无情把剑交给他,却趁机抓住他的手臂,问道:“杨大哥,请如实相告,你葫芦里到底在卖什么药?听你的口气,似乎有一场惊天动地的大事发生,我不放心让你一个人进去,要去我们大家一起去。”
吴边附和道:“对,我也不放心,要去大家一起去。杨大哥,你就对我们说实话吧!”
杨韬只好如实相告:“有一天我采药来到这里,发现这个山洞很大,我越往里面走,热流就越强劲,就像现在这样。我继续往里面走,发现里面住着一只火龙,而火龙睡觉的地方,正是一条通往谷顶的阶梯。我曾经无数次地尝试趁火龙睡觉的时候绕过它,悄悄地爬上阶梯逃出去,可是我根本无法走近,因为它实在太热了。所以我放弃了这个出口,直到我看到无情手中的无情剑……”

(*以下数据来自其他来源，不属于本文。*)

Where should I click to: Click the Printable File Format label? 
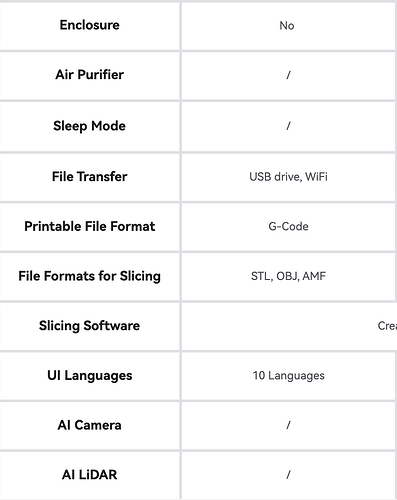tap(89, 226)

无情恍然大悟道:“你想杀了火龙,以无情剑的极冷对抗火龙的极热?”
“可是,这么做太危险了。”吴边道。
杨韬道:“不入虎穴,焉得虎子?”他等这一天等得太辛苦了,无论如何都要试一试,哪怕葬身于此也在所不惜!
无情甚是赞同杨大哥的观点。吴边无话可说,于是他们三人决定共同进退。
他们一进去,火龙就跳将起来,警惕地看着他们,好像知道他们要来似的。火龙与人一般大小,不过却多了条尾巴,而且全身上下笼罩着一层火焰一般的光辉,散发着阵阵热量。当真是世界之大,无奇不有啊!
他们热得大汗淋漓、头昏目眩,不敢再靠近它。杨韬叱诧一声,宝剑出鞘,横在火龙面前,顿时一股寒气四处散开,沁人心脾。
火龙似乎被震慑住了,往后退了几步,与杨韬周xuan着。突然它扑过来,尾巴四下扫去,杨韬和无情及时躲开,而吴边躲闪不及,被挨了一下,衣服燃起火来。无情急忙过去替他扑灭,他却一直看着无情,感激不尽。
杨韬与火龙你来我往地战斗着,火龙自身条件优越,自然吃不了亏;而杨韬仗着无情剑的庇护,总算有惊无险。因为没有兵器,无情和吴边只好在一旁观战,顺便找出火龙的破绽。
这时,吴边发现了火龙的弱点,它的腹部热量明显低于其他各个部位。于是他站起来,叫道:“杨大哥,闪开,把剑给我!”然后飞身接过无情剑,使出一招“置之死地而后生”,从火龙身下穿过,而剑却划开了它的肚子。
火龙死了,而吴边也被严重地灼伤。幸好杨韬医术高强,在谷底花了几天时间替他治疗,总算没有落下什么疤痕,美男子依旧还是美男子。
吴边的伤势好得差不多的时候,也是他们离开希望之谷的时候。虽然走的时候有点舍不得这个深谷,但他们还是义无反顾地走了出去。
终于重见天日了!无情感慨道:“在深谷里待了一段时间之后,我突然发现,无情山庄并不是一个不见天日的地方!”
吴边大叫一声“不好”,向无情坦白了其父兵分两路的计划。
无情怒视了他一眼,然后匆匆忙忙地离开。吴边和杨韬紧跟其后。之后,他们找了三匹马,马不停蹄地赶往无情山庄。